I am 28 years old and I am on 104 day of NoFap, so here is my story.
Some people started fapping, because for example they were abused as child. I believe that this is my case, I was abused a child and I lived in small city, so everybody knew about the abuse. I became shy, because some kids started to use my story and to abuse me, telling the story to another kids and pointing me with finger. I remember that I stayed at home after the first 2 weeks of the abuse. For my good I have a great family and friends that stayed with me. Of course this story was like a ghost and it was following me in my high school and university years, but let’s say that I accepted the reality and the thing that nothing depended on me.
Well this is the story and fapping was the perfect solution. Watching nice women and fapping in my room, this was the place where nobody can hurt me and etc.
I mentioned that I have great family and I adopted some patterns from them, so I actually had no problems in social situations, even sometimes I was the center of the party. I tried to have sex on 21 with a girl that I was dating from one week. We were in the bed I was trying to play like a porn star, but my little friend just stayed shy. I was so hard to understand and to explain what is the problem. I tried with other girls in the next years, but the result was the same.

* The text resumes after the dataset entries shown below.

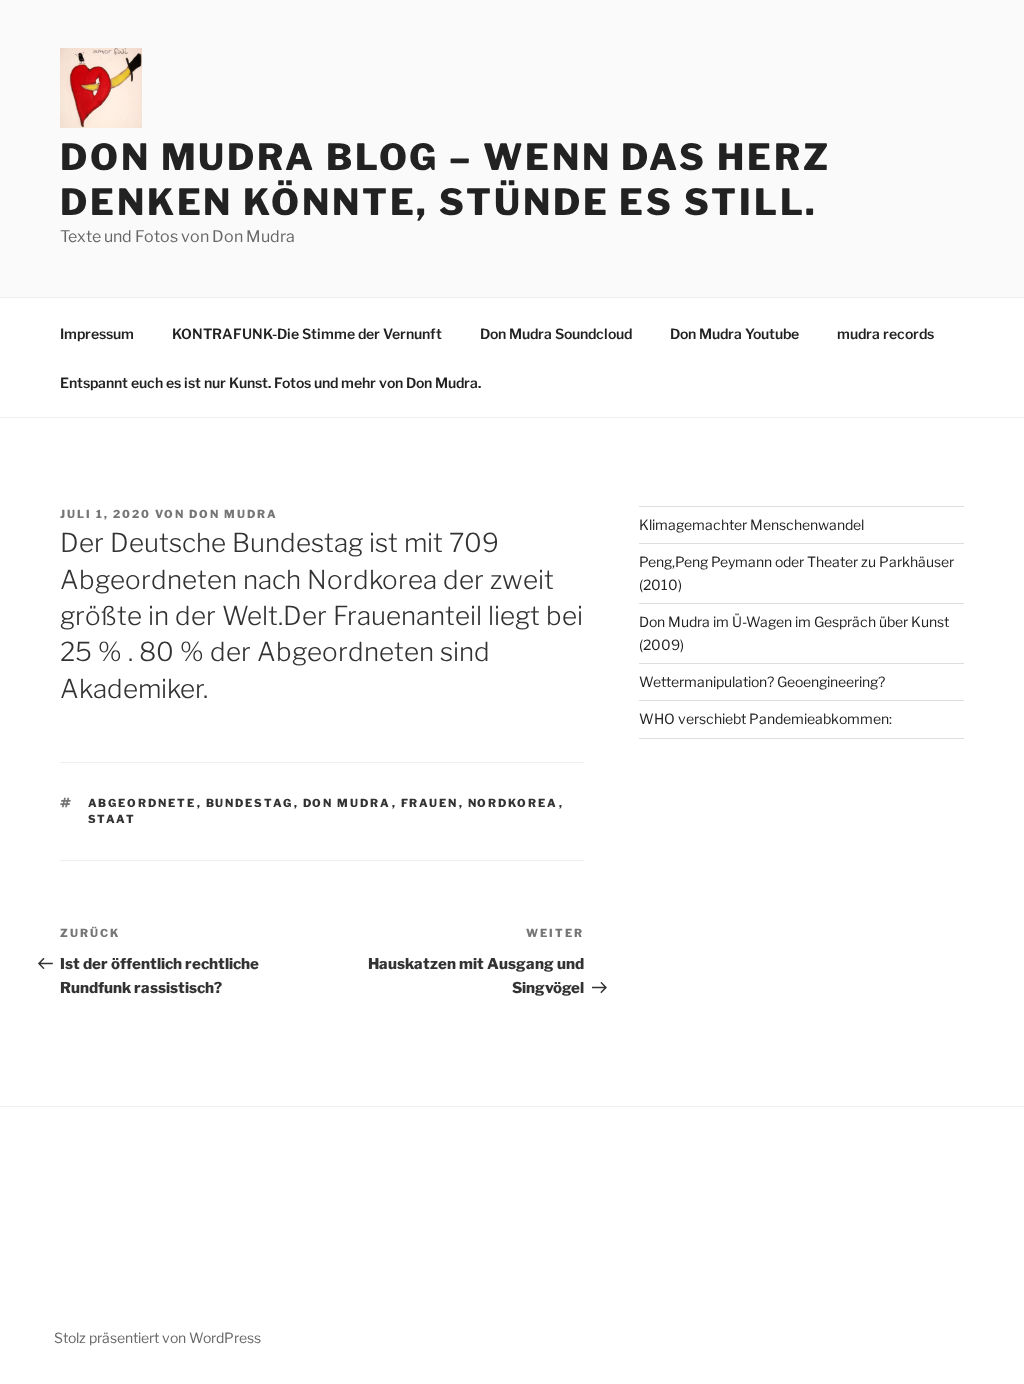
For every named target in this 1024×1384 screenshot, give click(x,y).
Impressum (97, 333)
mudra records (885, 333)
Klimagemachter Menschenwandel (751, 524)
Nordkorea (513, 803)
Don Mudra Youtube (734, 333)
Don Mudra (233, 514)
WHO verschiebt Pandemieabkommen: (765, 718)
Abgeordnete (142, 803)
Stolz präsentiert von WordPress (157, 1337)
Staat (112, 819)
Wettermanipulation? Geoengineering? (762, 681)
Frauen (430, 803)
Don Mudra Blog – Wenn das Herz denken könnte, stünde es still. (445, 179)
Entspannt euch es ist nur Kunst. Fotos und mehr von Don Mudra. (270, 382)
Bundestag (250, 803)
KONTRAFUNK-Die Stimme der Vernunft (307, 333)
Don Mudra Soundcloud (556, 333)
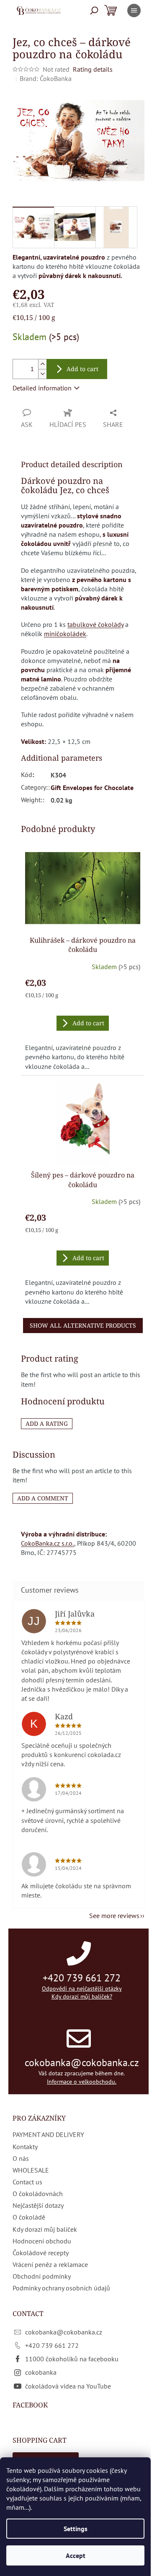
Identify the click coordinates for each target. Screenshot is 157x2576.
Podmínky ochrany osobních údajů (61, 2288)
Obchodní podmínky (42, 2276)
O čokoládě (29, 2217)
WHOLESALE (31, 2170)
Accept (75, 2555)
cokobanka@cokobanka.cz (82, 2062)
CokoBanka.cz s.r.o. (47, 1543)
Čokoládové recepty (41, 2252)
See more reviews (114, 1915)
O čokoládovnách (38, 2193)
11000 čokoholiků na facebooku (71, 2359)
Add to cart (82, 369)
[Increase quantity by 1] (42, 364)
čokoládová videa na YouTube (68, 2386)
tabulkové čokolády (95, 624)
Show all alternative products (83, 1325)
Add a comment (42, 1498)
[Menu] (134, 10)
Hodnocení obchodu (42, 2241)
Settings (76, 2528)
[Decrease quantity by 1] (42, 374)
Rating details (93, 69)
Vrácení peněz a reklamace (50, 2264)
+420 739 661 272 (82, 1977)
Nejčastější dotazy (38, 2205)
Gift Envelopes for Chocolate (92, 787)
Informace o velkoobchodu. (81, 2081)
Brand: (46, 78)
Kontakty (25, 2146)
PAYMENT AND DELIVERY (48, 2134)
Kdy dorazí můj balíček (45, 2229)
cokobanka (41, 2372)
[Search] (94, 10)
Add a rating (47, 1423)
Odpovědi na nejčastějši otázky (82, 1988)
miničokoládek (65, 633)
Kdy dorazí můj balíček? (81, 1996)
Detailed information (42, 388)
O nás (21, 2158)
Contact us (27, 2182)
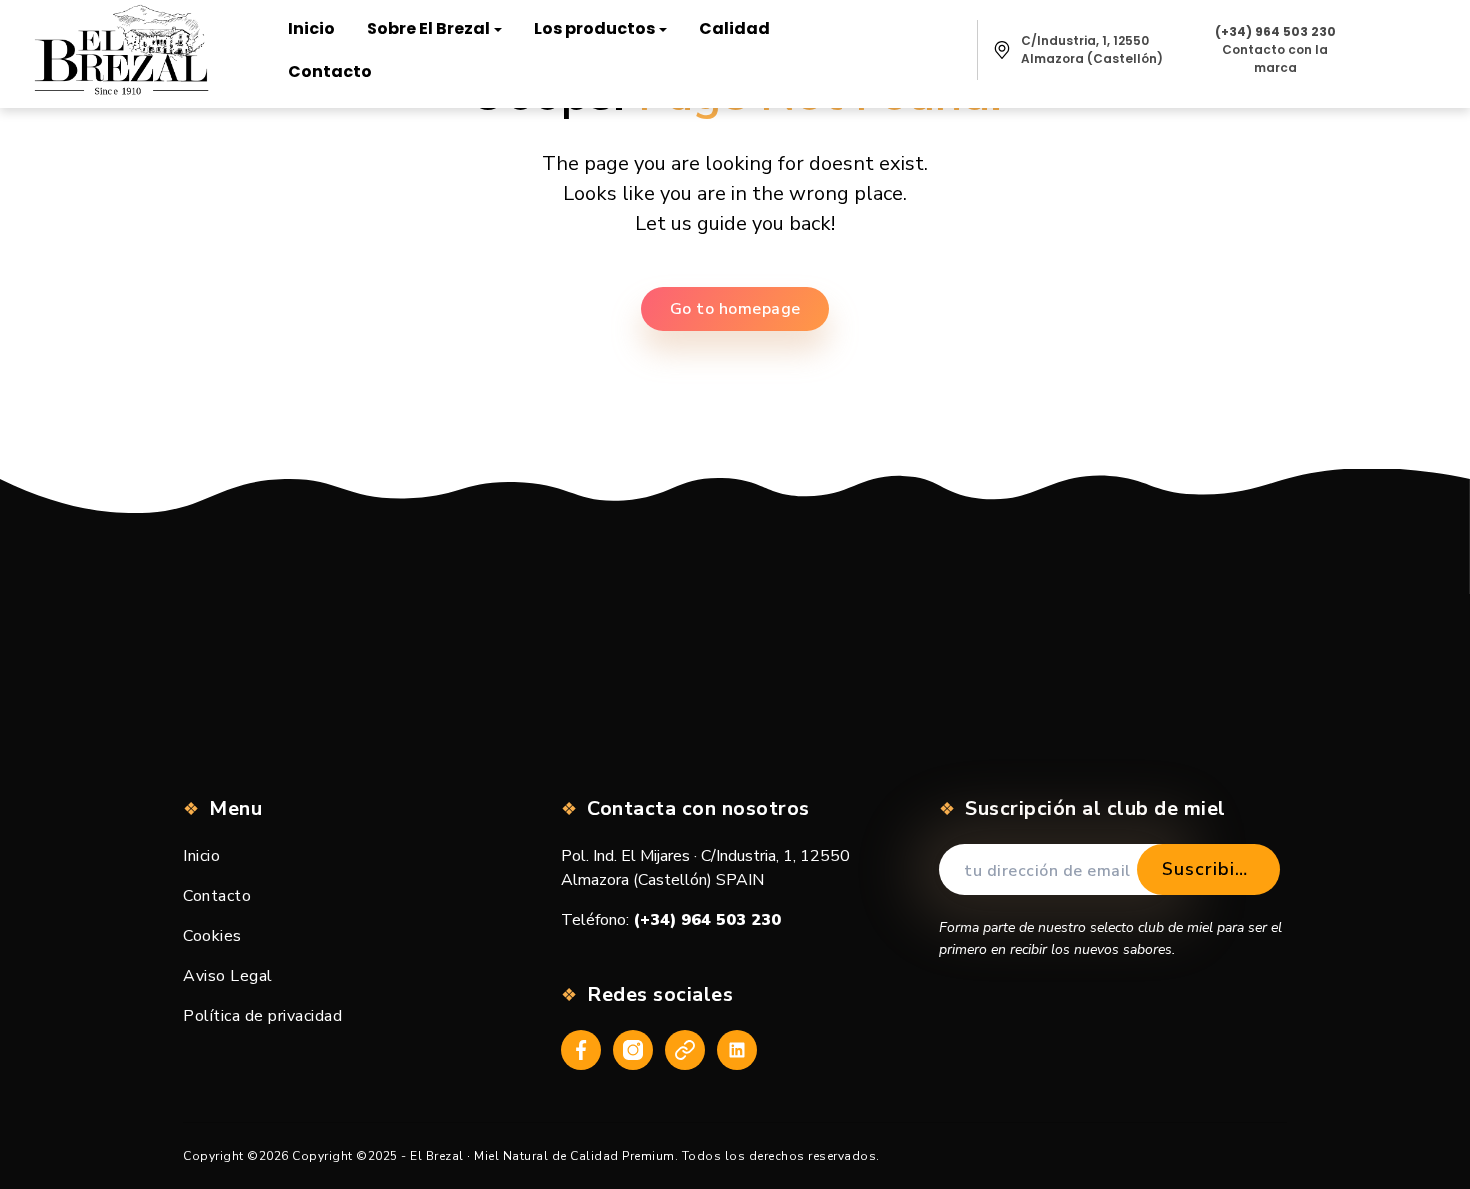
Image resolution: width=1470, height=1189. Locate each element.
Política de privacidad (262, 1016)
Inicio (201, 856)
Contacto (217, 896)
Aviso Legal (228, 976)
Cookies (212, 936)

I believe that many people are not just addicted to porn, but there is also real reason why they prefer pixel girls instead of real girls. I think, that NoFap is great personally for me it helped me to control my desires in social situations with females. The posts here helped me to understand that there is something called intimacy, which is not just wild animal sex. In general I respect the women, but NoFap made to respect them even more. I also was rejected 2 times since last 3 months, but I was fine with this. Before NoFap I would try to prove that I have to be the chosen and to continue to chase a girl that already rejected me.
From my point of view NoFap gave me the opportunity to hit the reality and to deal with my non porn issues.
What happened since the last 104 days:
- Strong urges in the first 2 months and changes in the mood
- Better work results
- I am going out in clubs, just to socialize and I don’t look for one night stands, I just want to get to know the people
- I was a speaker on a conference ( this was one of my dreams )
- I am more consistent and focused in the things that really matters
- I accept the rejection easier
I am not sure, that all the results came from NoFap, but definitely I got more “space” and energy to take care about myself. I think that so far the results are combination of NoFap and mind set. Also about the sex thing, I believe that my next partner deserves my attention. I want to date a girl for sure more that 2 months, before we have sex. I think that after the 2-3 months mark you have feel real intimacy and to know who is your partner. I also will tell to my partner about my ED problem, if she can’t live with this I am fine to leave her to walk away.
I am continuing with the NoFap journey!